◆ **PROBLEM**:
Look through the material that follows and show every line with the string "computer".
══ RECORDED INFORMATION
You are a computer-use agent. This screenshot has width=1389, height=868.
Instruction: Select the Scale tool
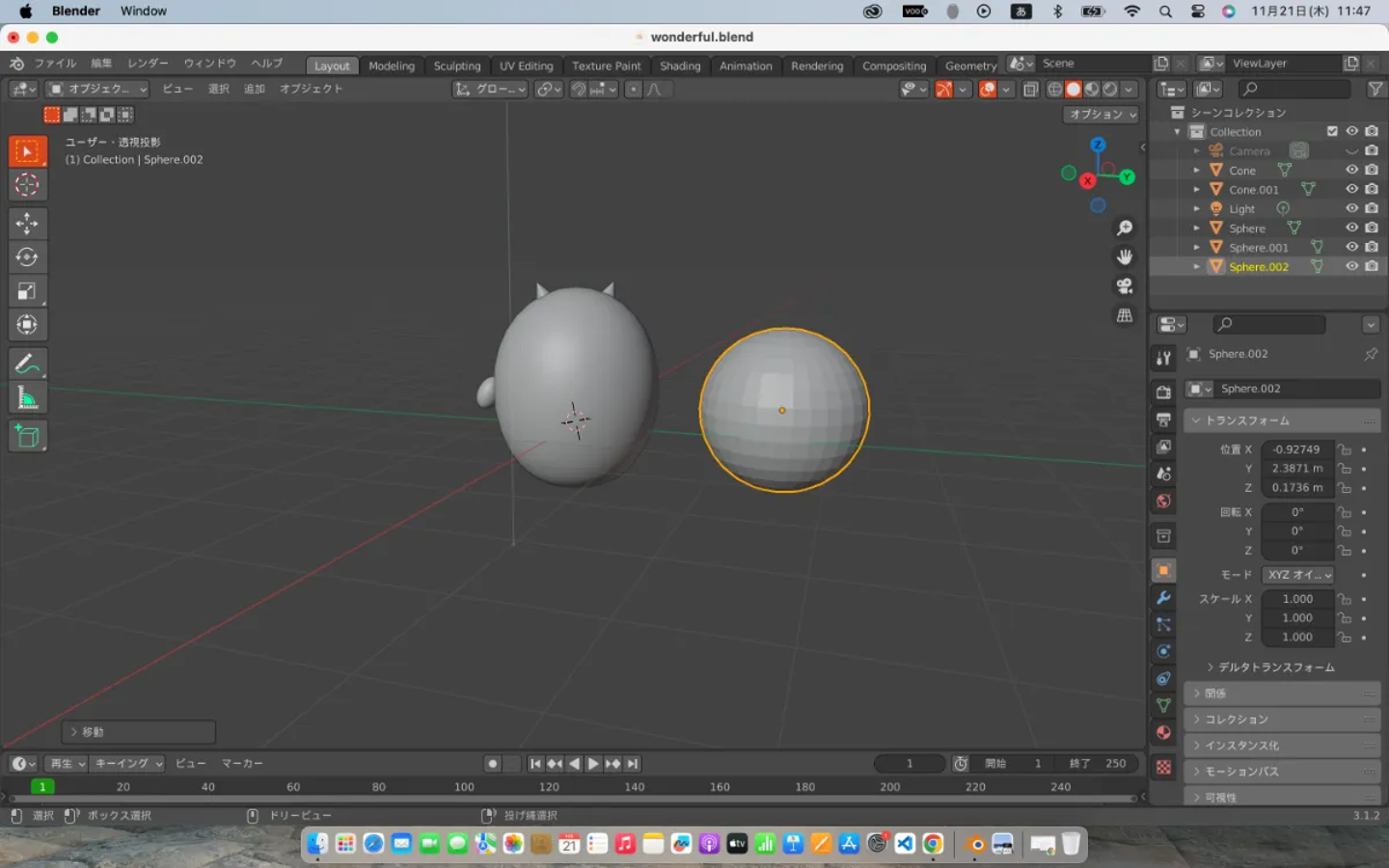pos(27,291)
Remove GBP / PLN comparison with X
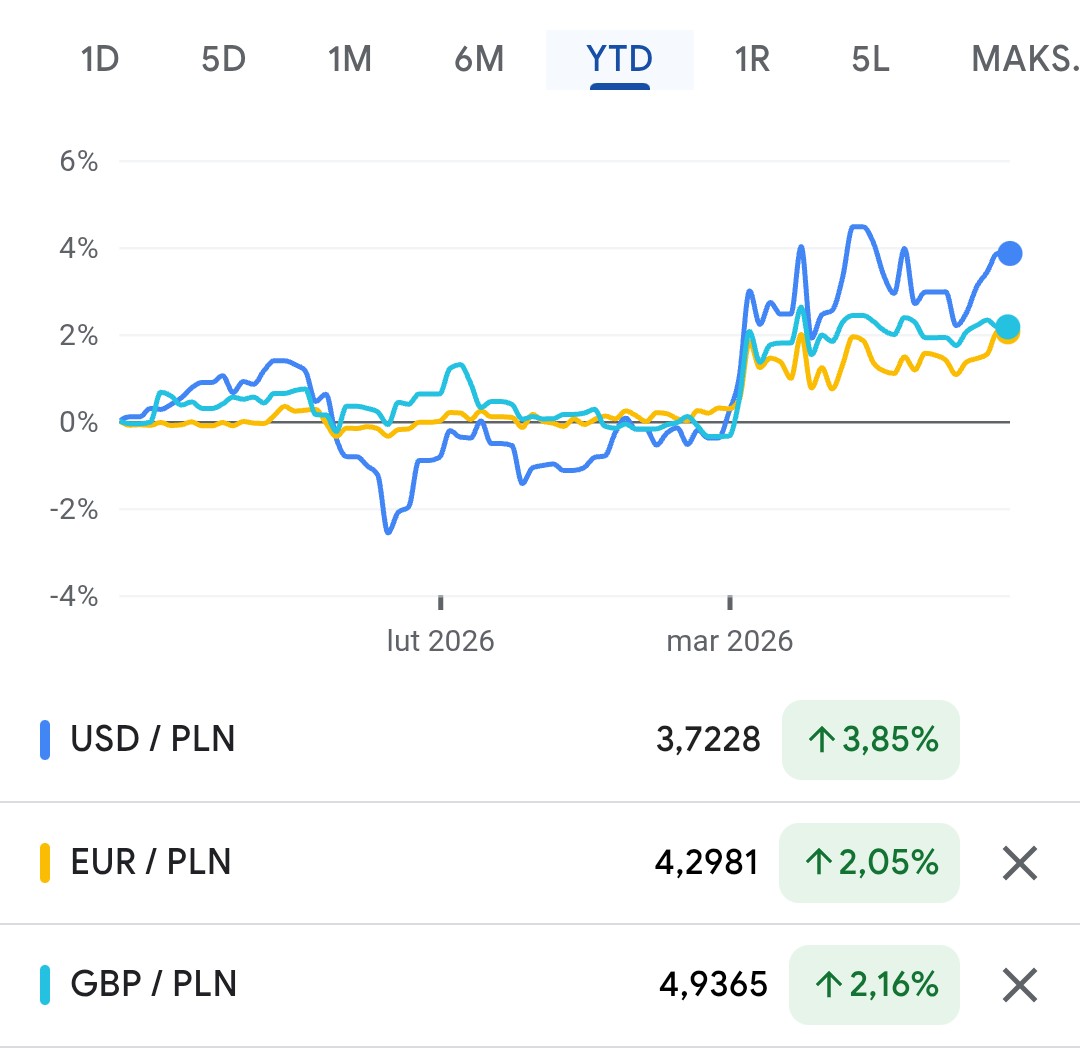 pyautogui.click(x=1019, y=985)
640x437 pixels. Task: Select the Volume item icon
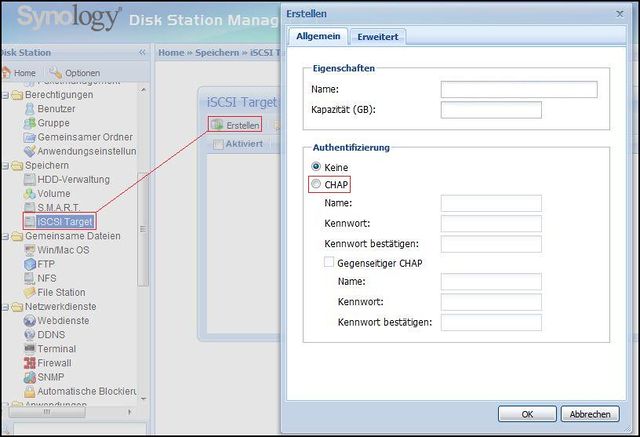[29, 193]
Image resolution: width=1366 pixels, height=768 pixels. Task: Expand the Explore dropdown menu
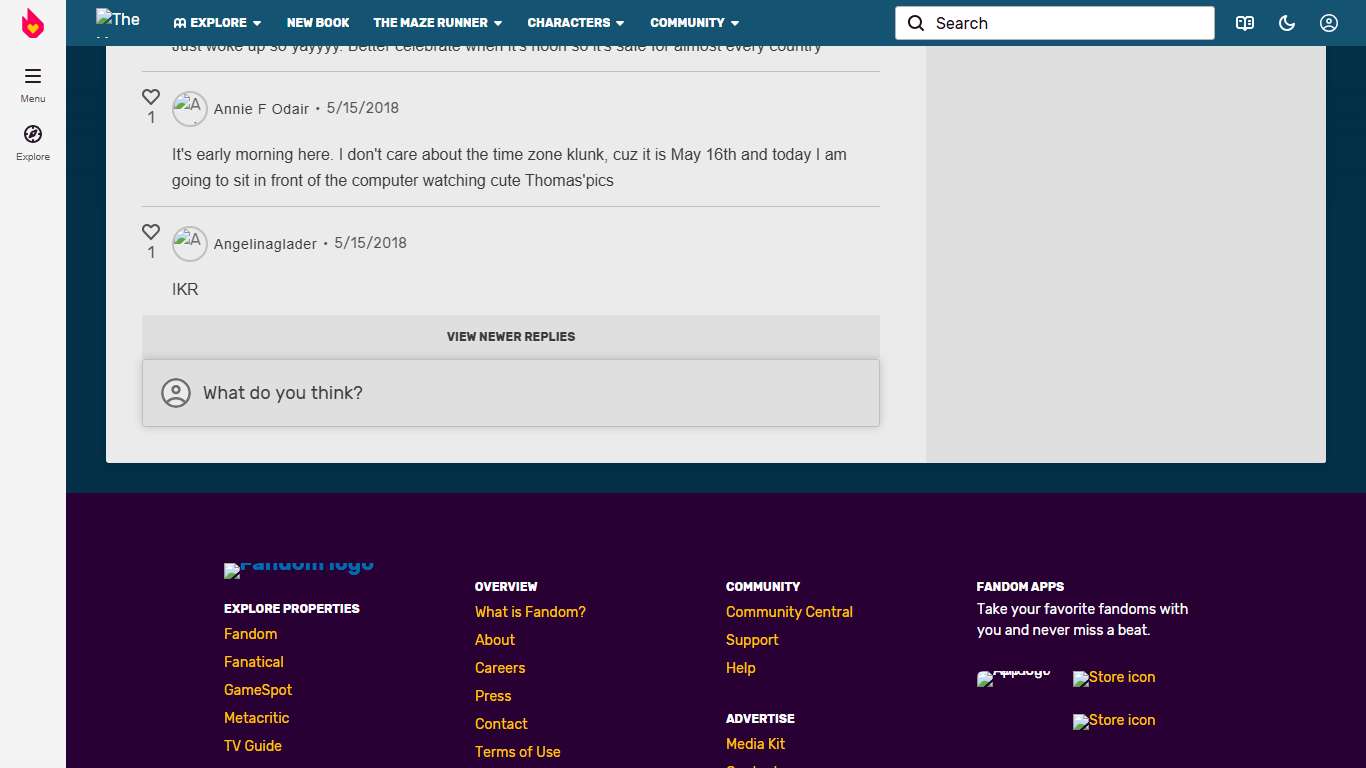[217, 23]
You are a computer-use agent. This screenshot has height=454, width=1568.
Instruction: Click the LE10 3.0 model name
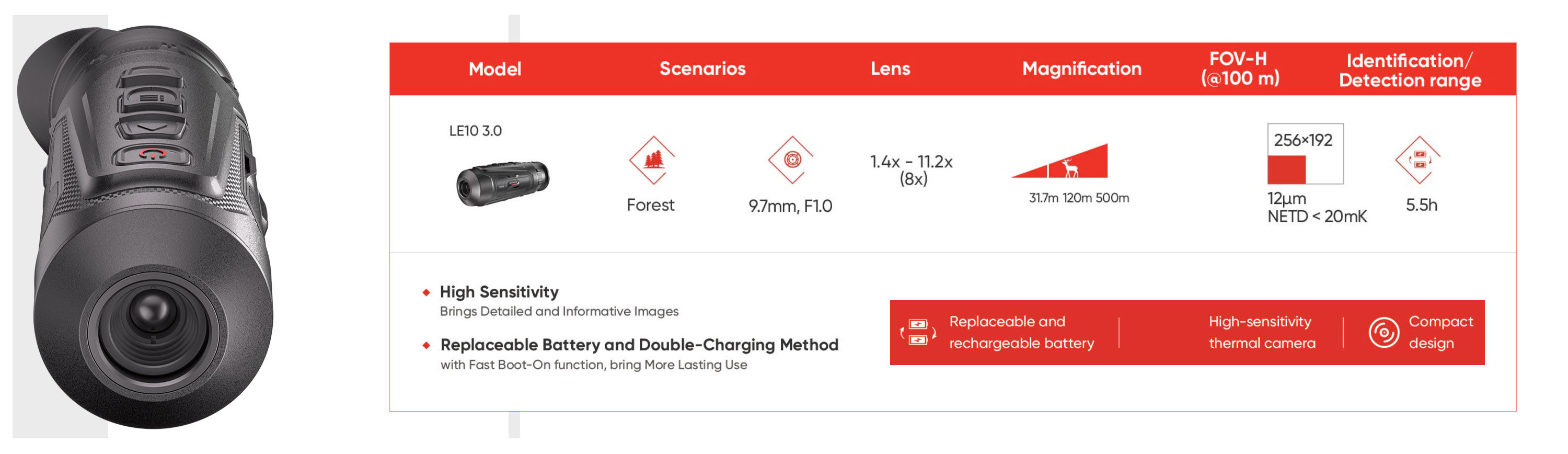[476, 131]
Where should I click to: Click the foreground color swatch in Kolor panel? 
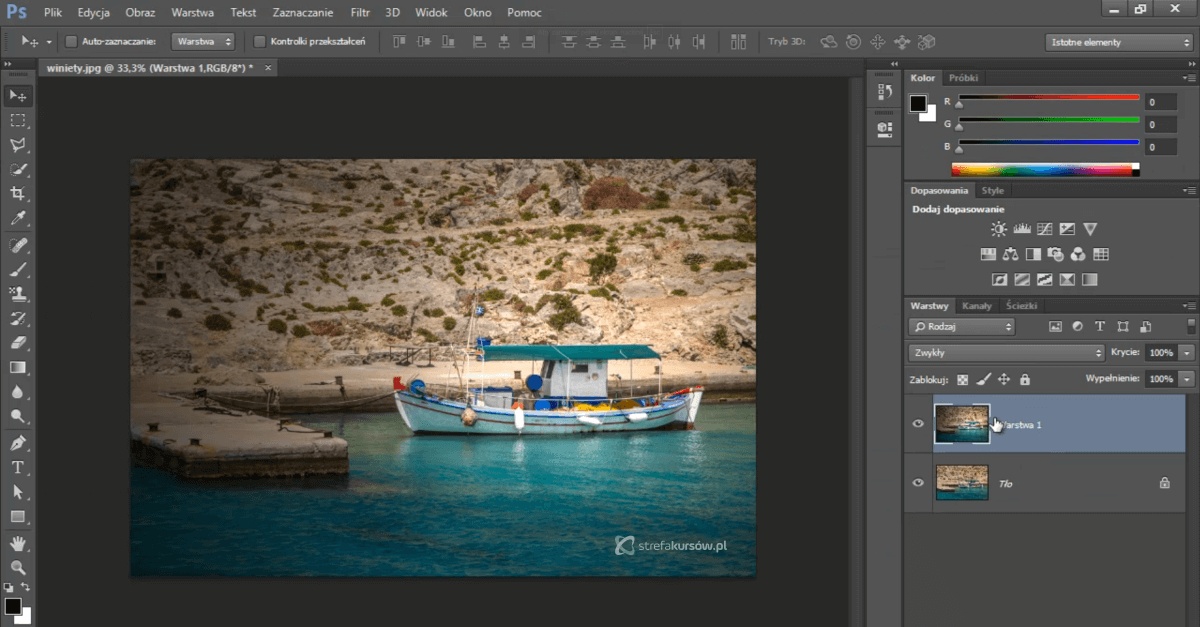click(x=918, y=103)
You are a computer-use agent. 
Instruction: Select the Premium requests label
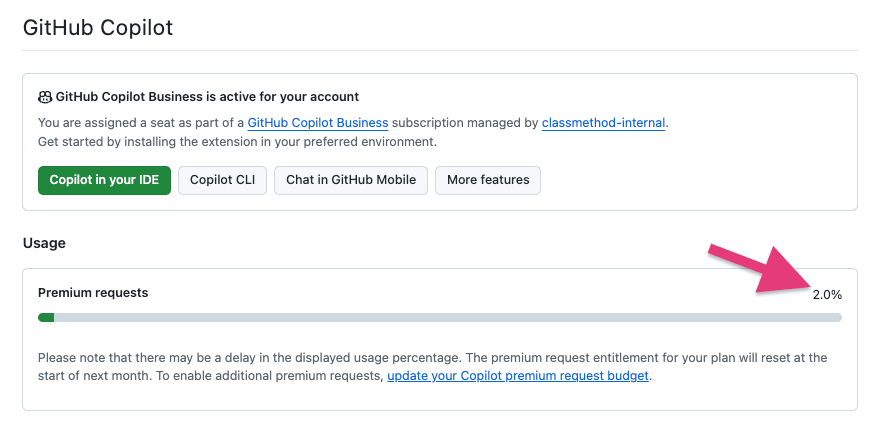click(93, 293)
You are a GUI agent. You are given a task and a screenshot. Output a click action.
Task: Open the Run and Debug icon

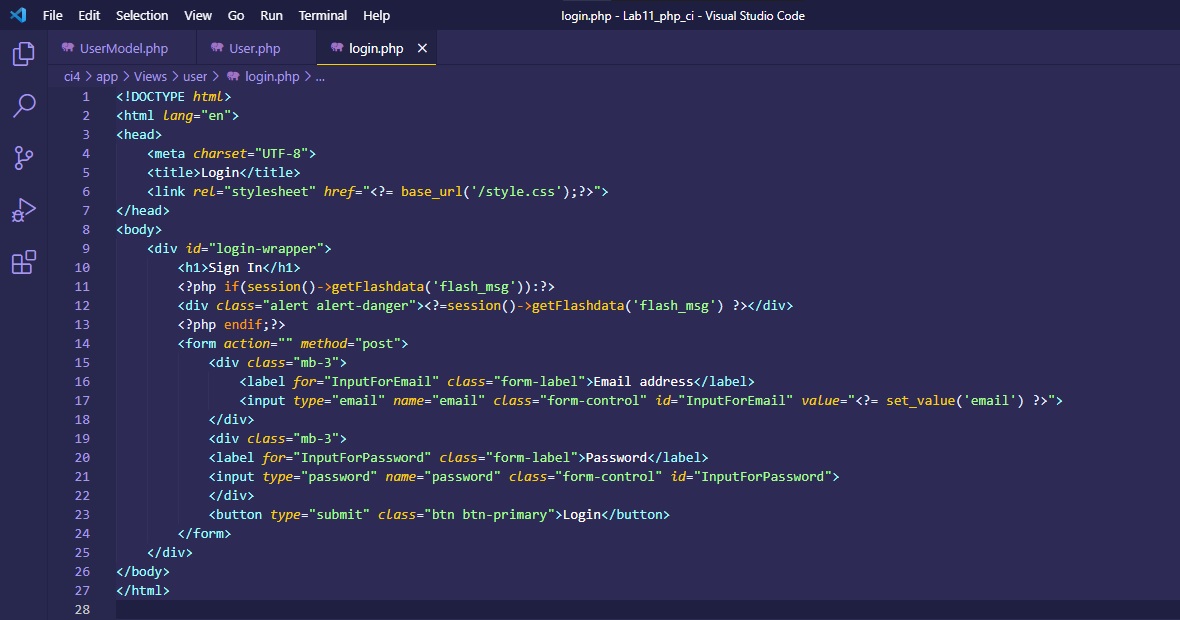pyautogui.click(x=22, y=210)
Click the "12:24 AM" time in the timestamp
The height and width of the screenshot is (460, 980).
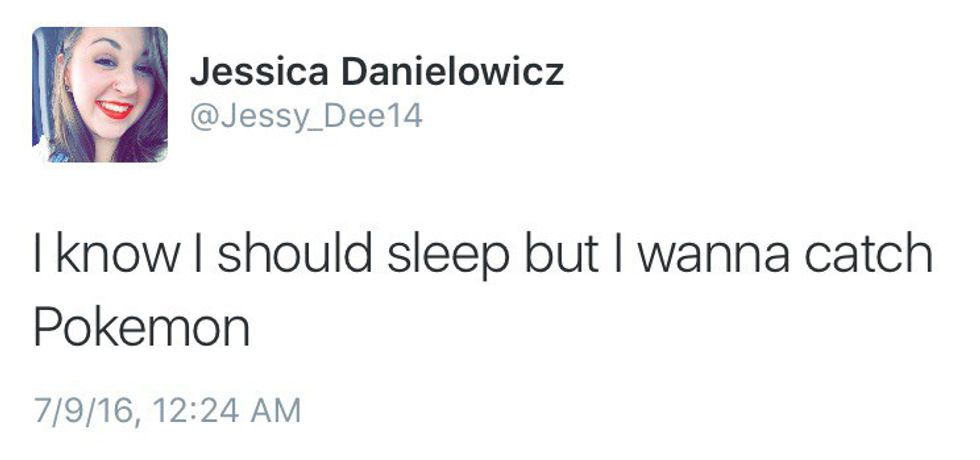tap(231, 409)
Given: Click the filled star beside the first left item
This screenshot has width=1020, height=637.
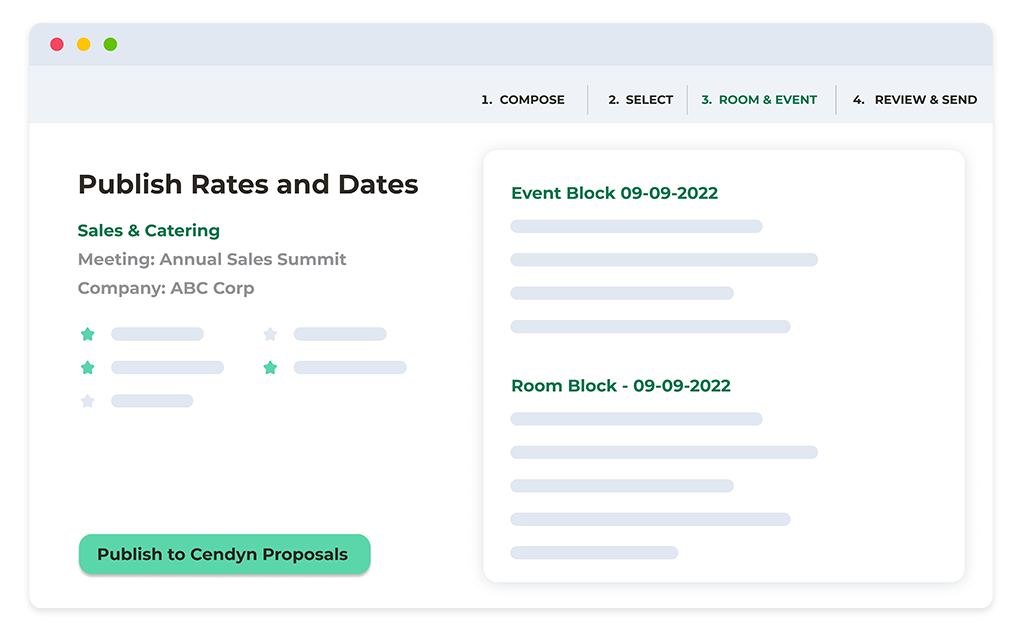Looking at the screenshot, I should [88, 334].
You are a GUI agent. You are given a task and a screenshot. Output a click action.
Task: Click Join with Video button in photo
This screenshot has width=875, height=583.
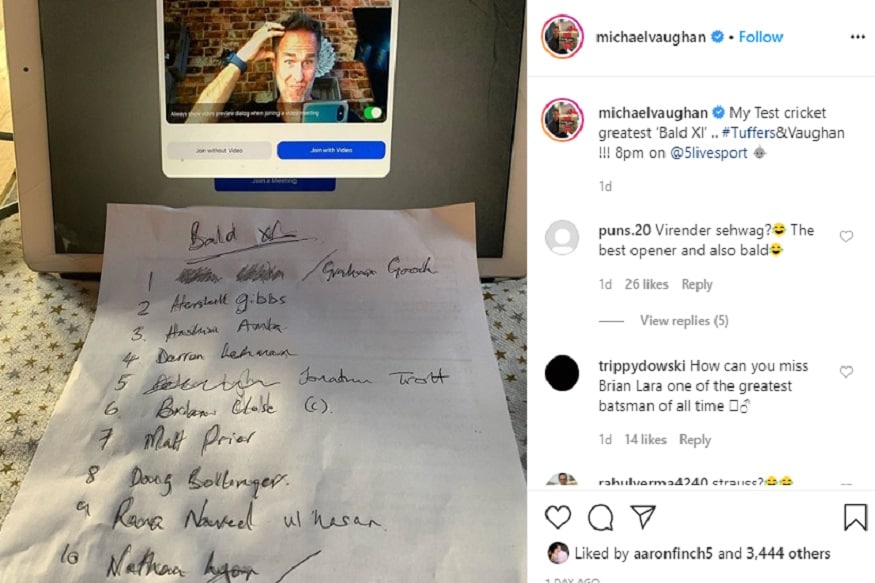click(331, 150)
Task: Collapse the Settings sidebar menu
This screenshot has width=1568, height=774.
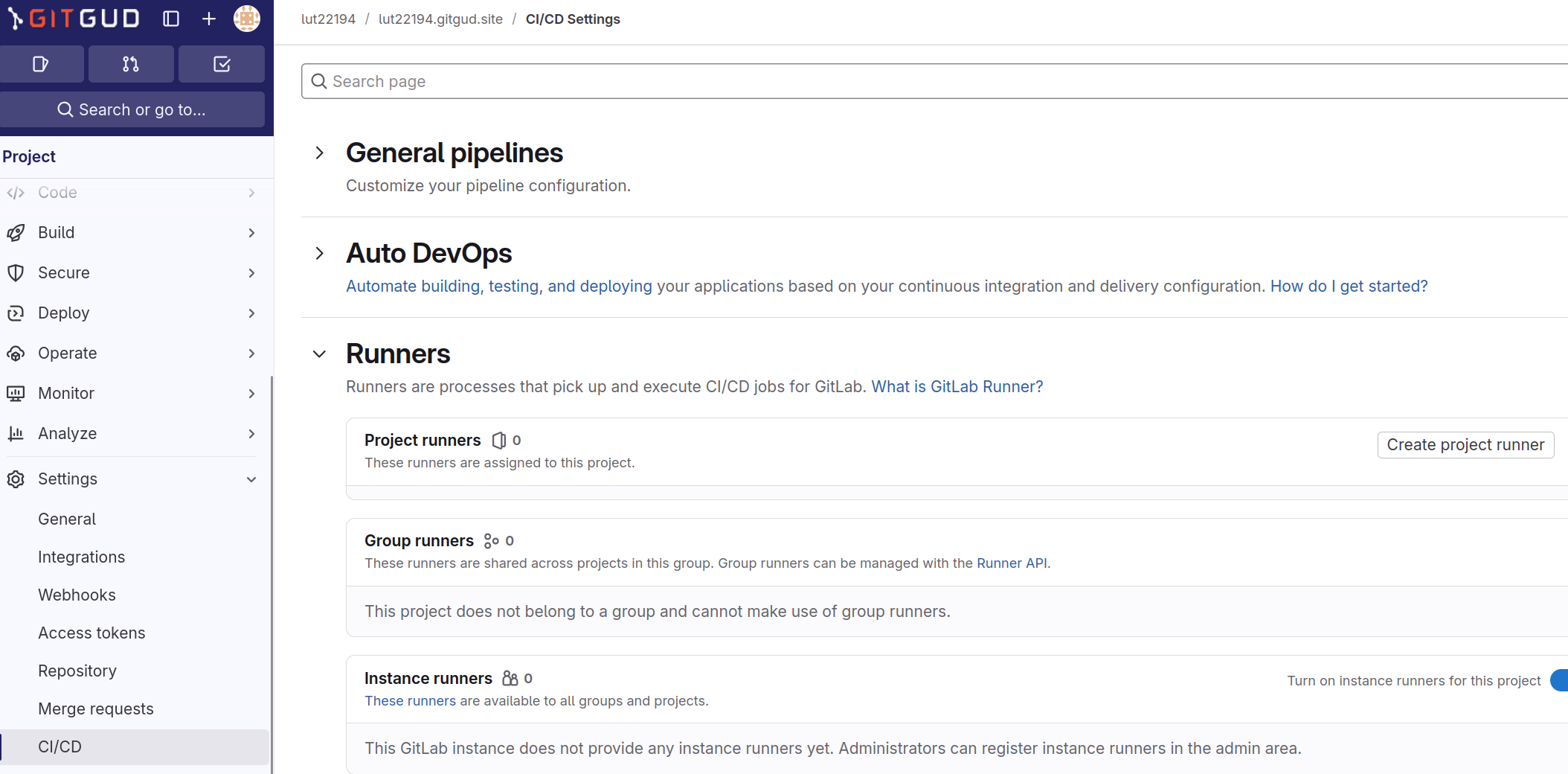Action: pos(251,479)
════
◆ **TASK RESULT**:
You are a computer-use agent. This screenshot has width=1389, height=868.
You are a computer-use agent. This screenshot has height=454, width=1568.
You are a computer-use agent. 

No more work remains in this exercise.